The repetition of history as tragedy, but never as a farce
533: A Book of Days, tells the story through a tireless explorer of distant cultures, for more than forty year Cees Nooteboom has been returning to the Island of Menoca, “the Island of Wind”, and it is in his house there, with a study full of books, and a garden taken over with native plants and fauna, that the 533 days of writing take place.
A Book of days retains “something of the flow of thoughts and of what one reads and sees” with concerns about his cactus garden and suffering hibiscus, his love for Menoca, his thoughts on the world and on the place we humans have in the universe.

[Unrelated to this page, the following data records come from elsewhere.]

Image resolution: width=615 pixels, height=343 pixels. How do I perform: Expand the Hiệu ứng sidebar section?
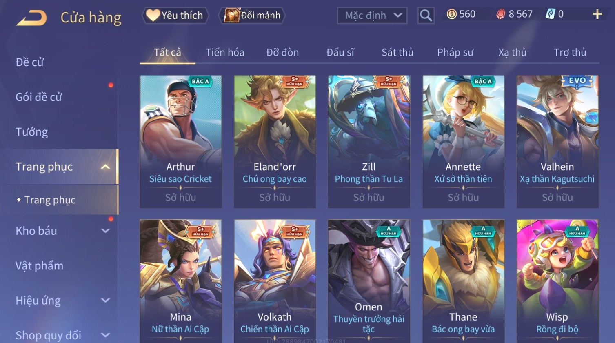[105, 301]
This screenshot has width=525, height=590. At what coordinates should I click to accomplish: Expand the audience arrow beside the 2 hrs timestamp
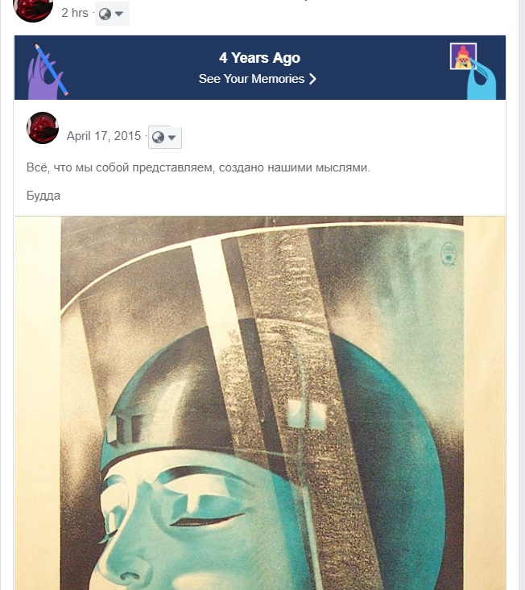pyautogui.click(x=119, y=14)
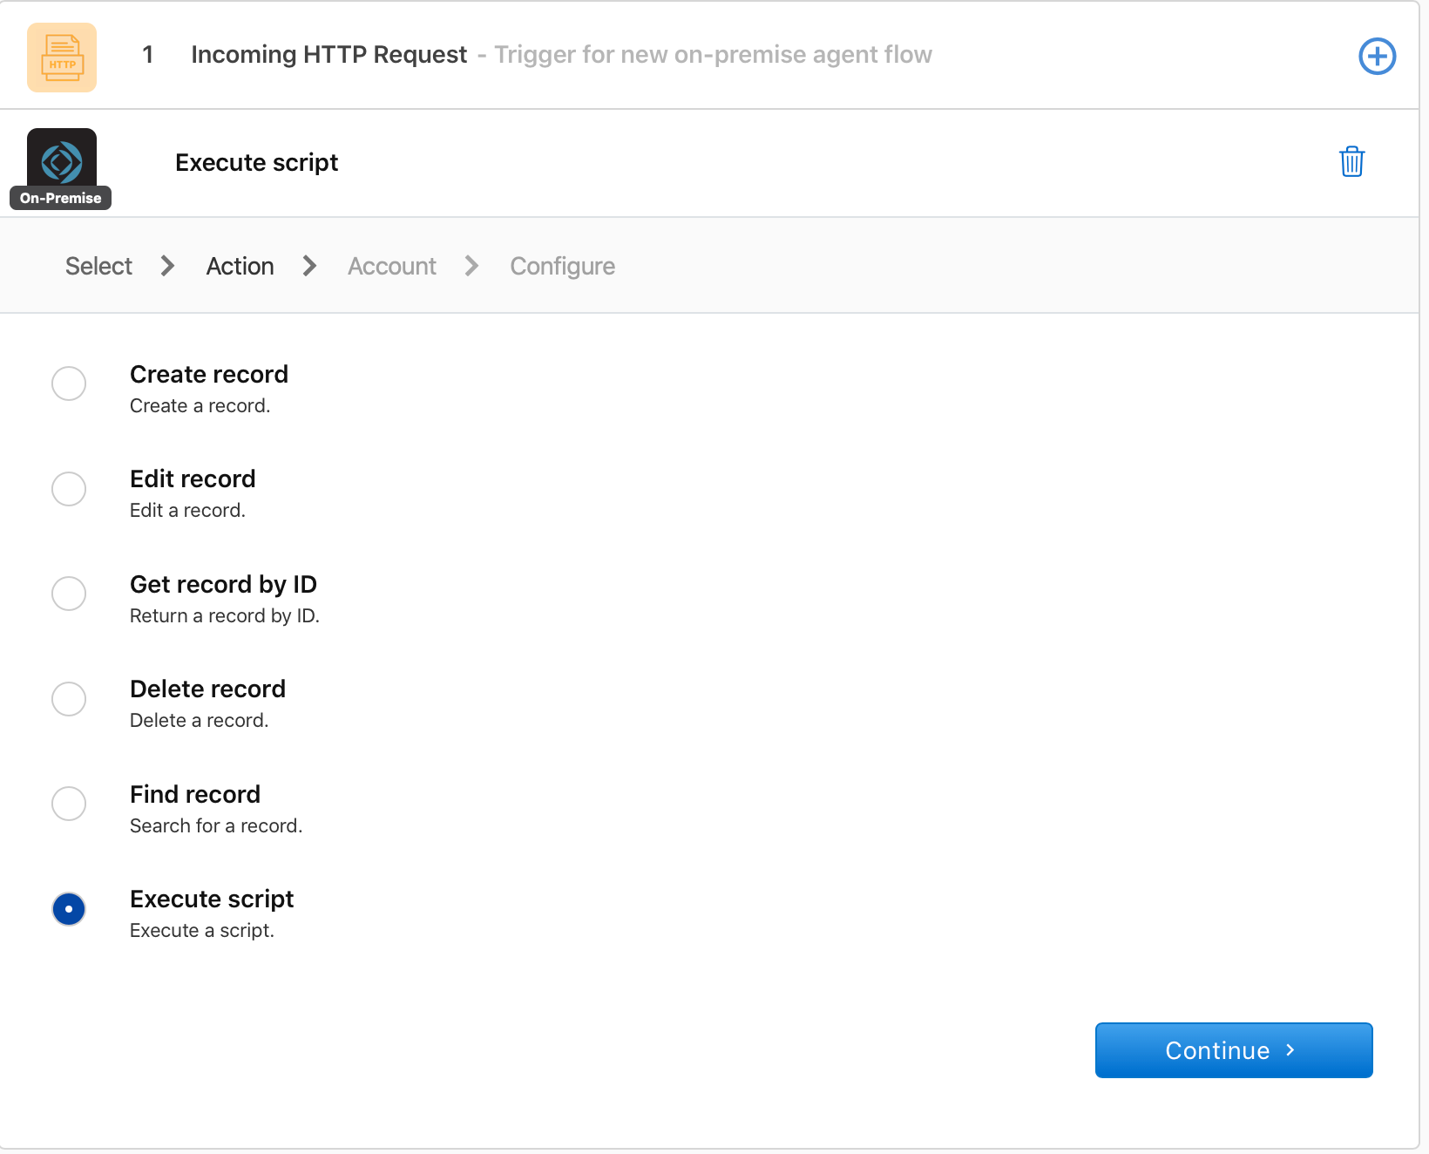Select the Edit record radio button
Screen dimensions: 1429x1154
(x=69, y=489)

Every impression opens windows on vast horizons: the Divine Comedy and the book it generated, the impossible encounter between Montaigne and Feldman’s music, the contempt of beloved Borges for his beloved Gombrowicz, the death of David Bowie, the endless fight of the Voyagers, the repetition of history as tragedy, but never as a farce.

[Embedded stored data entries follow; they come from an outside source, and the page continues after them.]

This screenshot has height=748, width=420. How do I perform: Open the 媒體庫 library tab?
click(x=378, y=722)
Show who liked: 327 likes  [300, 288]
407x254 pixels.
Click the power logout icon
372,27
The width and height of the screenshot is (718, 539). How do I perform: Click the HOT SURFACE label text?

533 is a mediative rhapsody that would like to exclude the noise of current events, yet sceptically contemplat4s the threat of a disintegrating Europe and must return to them several times, because if, as Candide says “ one must cultivate one’s own garden”, one’s own garden is in the world, whether you like it or not.

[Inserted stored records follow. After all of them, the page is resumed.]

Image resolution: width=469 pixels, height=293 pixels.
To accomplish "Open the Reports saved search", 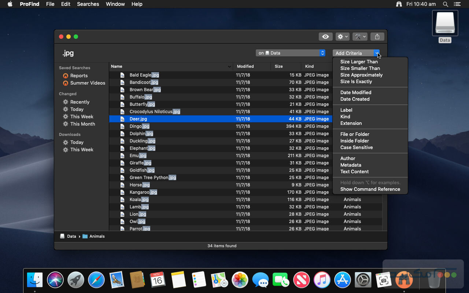I will (79, 76).
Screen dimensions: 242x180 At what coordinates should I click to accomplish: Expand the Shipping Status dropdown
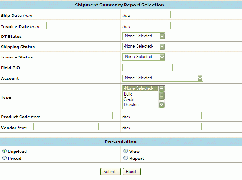pyautogui.click(x=143, y=46)
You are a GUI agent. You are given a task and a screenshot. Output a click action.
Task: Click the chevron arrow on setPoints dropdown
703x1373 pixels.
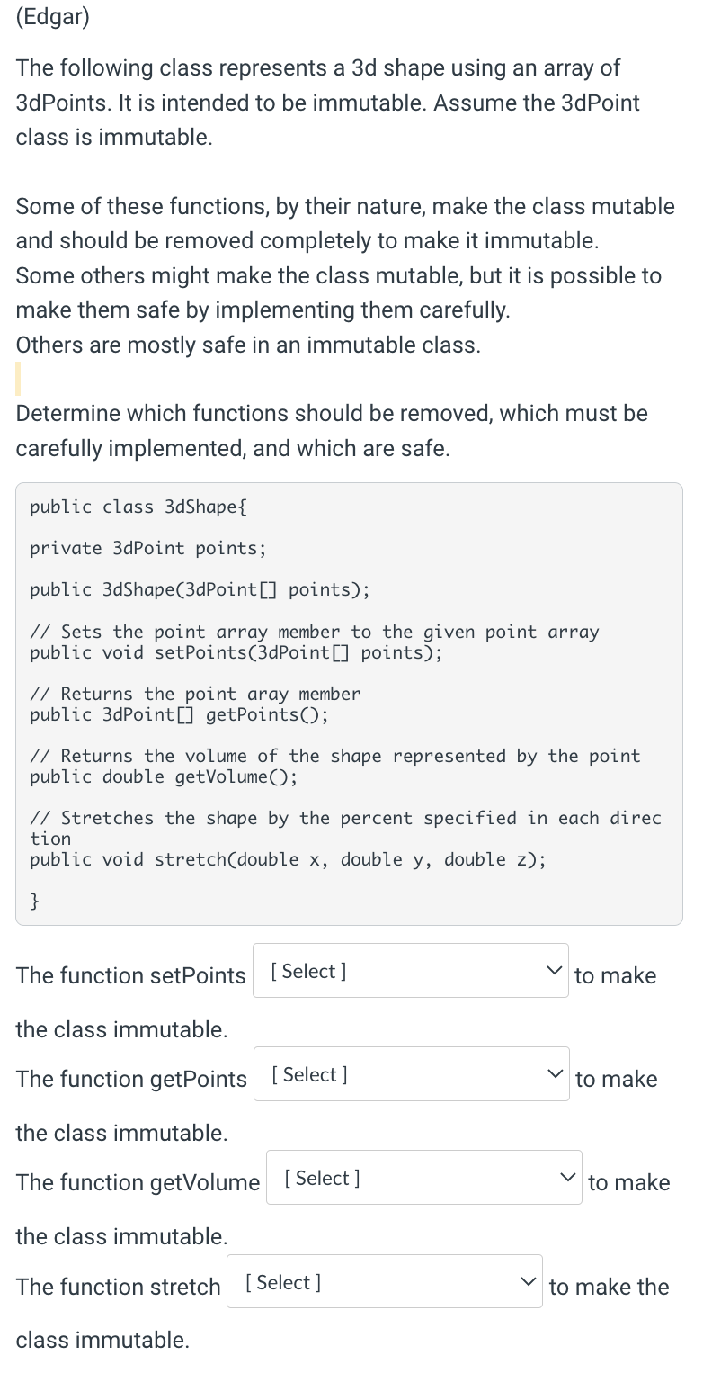pos(554,971)
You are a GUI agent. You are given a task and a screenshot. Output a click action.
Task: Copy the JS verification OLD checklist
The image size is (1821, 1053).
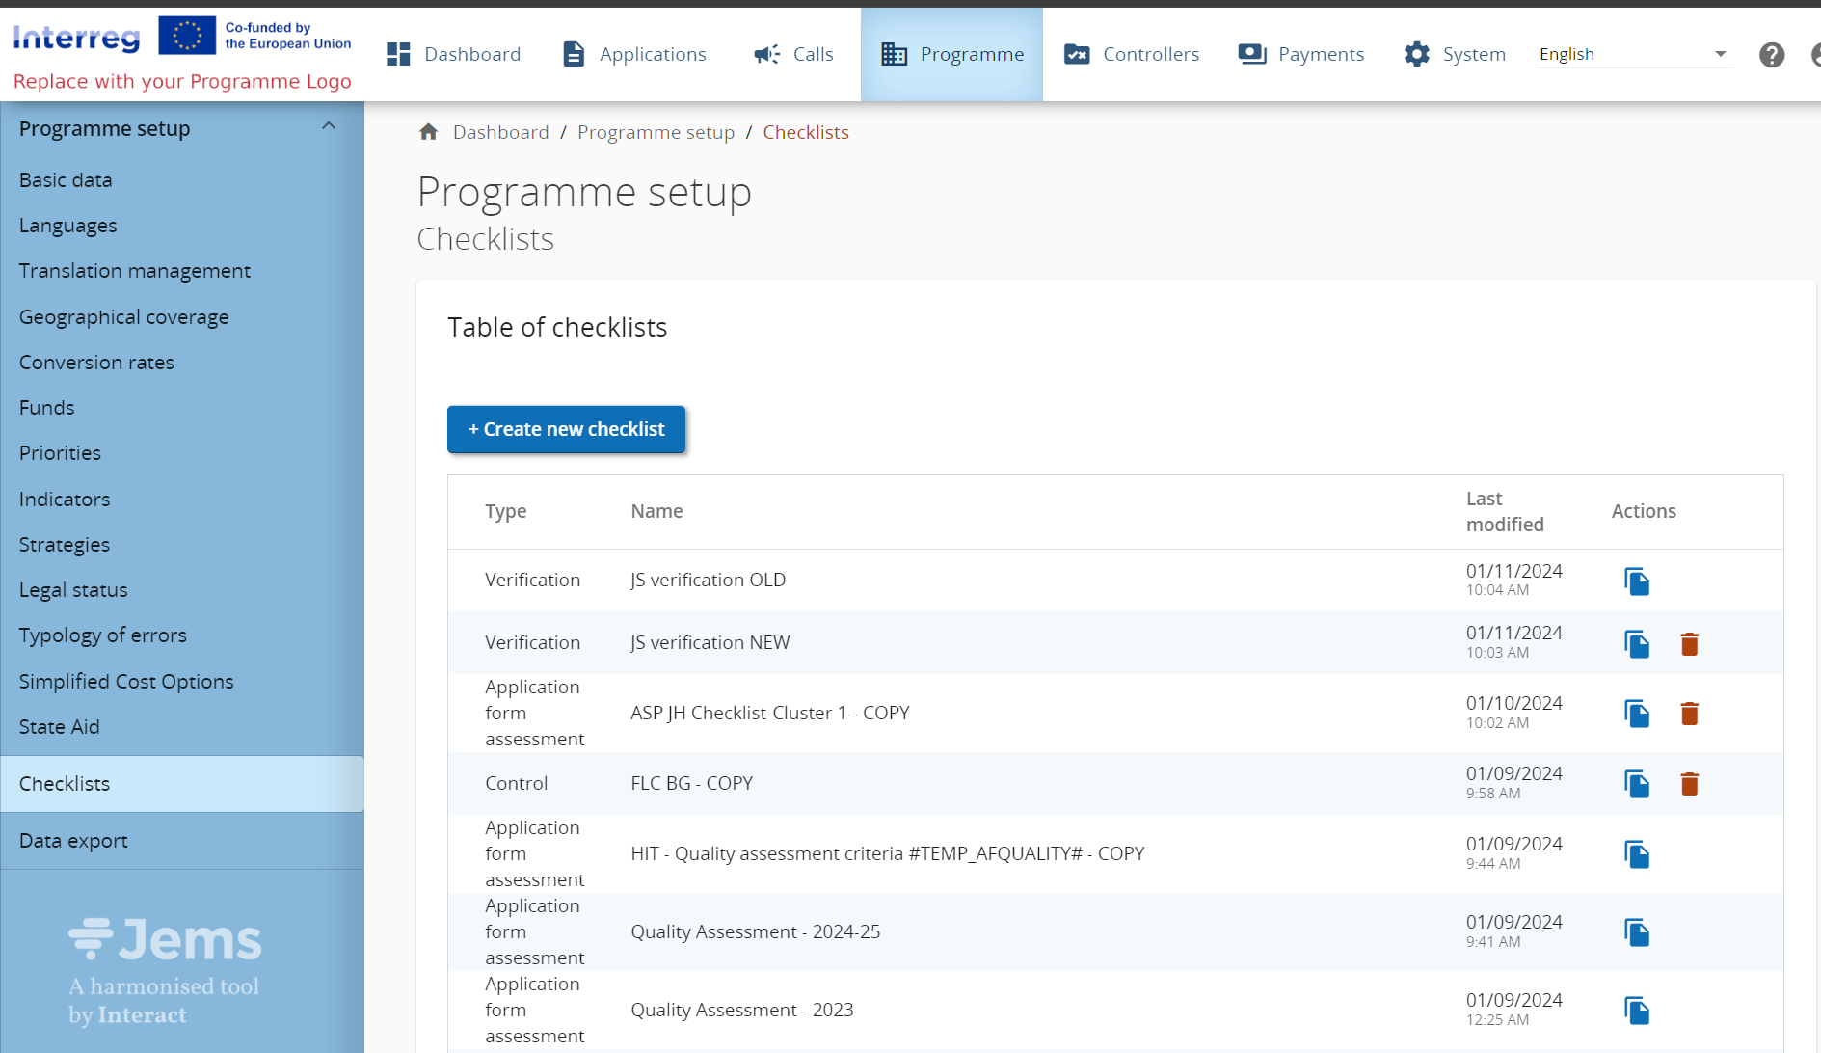(x=1637, y=581)
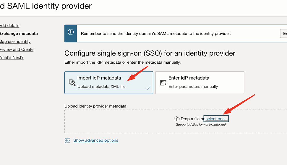The width and height of the screenshot is (287, 165).
Task: Click the checkmark on Import IdP metadata card
Action: 148,88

Nooteboom can butterfly across themes and delve in to draw out the thought provoking nector. The cactuses of green, the spines and the plain eye catching sturdiness allow his mind to wander this way and that and muses on authors and literature, on politics and new, and upon the simple pleasures of life. A butterfly pair alights on the beautiful entrance gate to his property, only to discover they are incomers and dangerous to certain plants. The Wild tortoises wander around, nibbling his beloved cacti and he is alert to the dulcet, sonorous calling of his neighbour’s cockerel. As thinking becomes quite dense, as he disappears down various rabbit holes of thought, with an open invitation to readers to loop into his life and share his insightful ramblings and observations.
During the “hunger winter” of 1944-45, famine killed thousands in the German occupied Netherlands. Cees Nooteboom remembers his father “ on a seagull hunt” trying to catch birds for food. His father died in a British bombing raid. Nooteboom recalls “a dead English pilot hanging from his parachute”. “ I am still a child at war, and after that the cold war”.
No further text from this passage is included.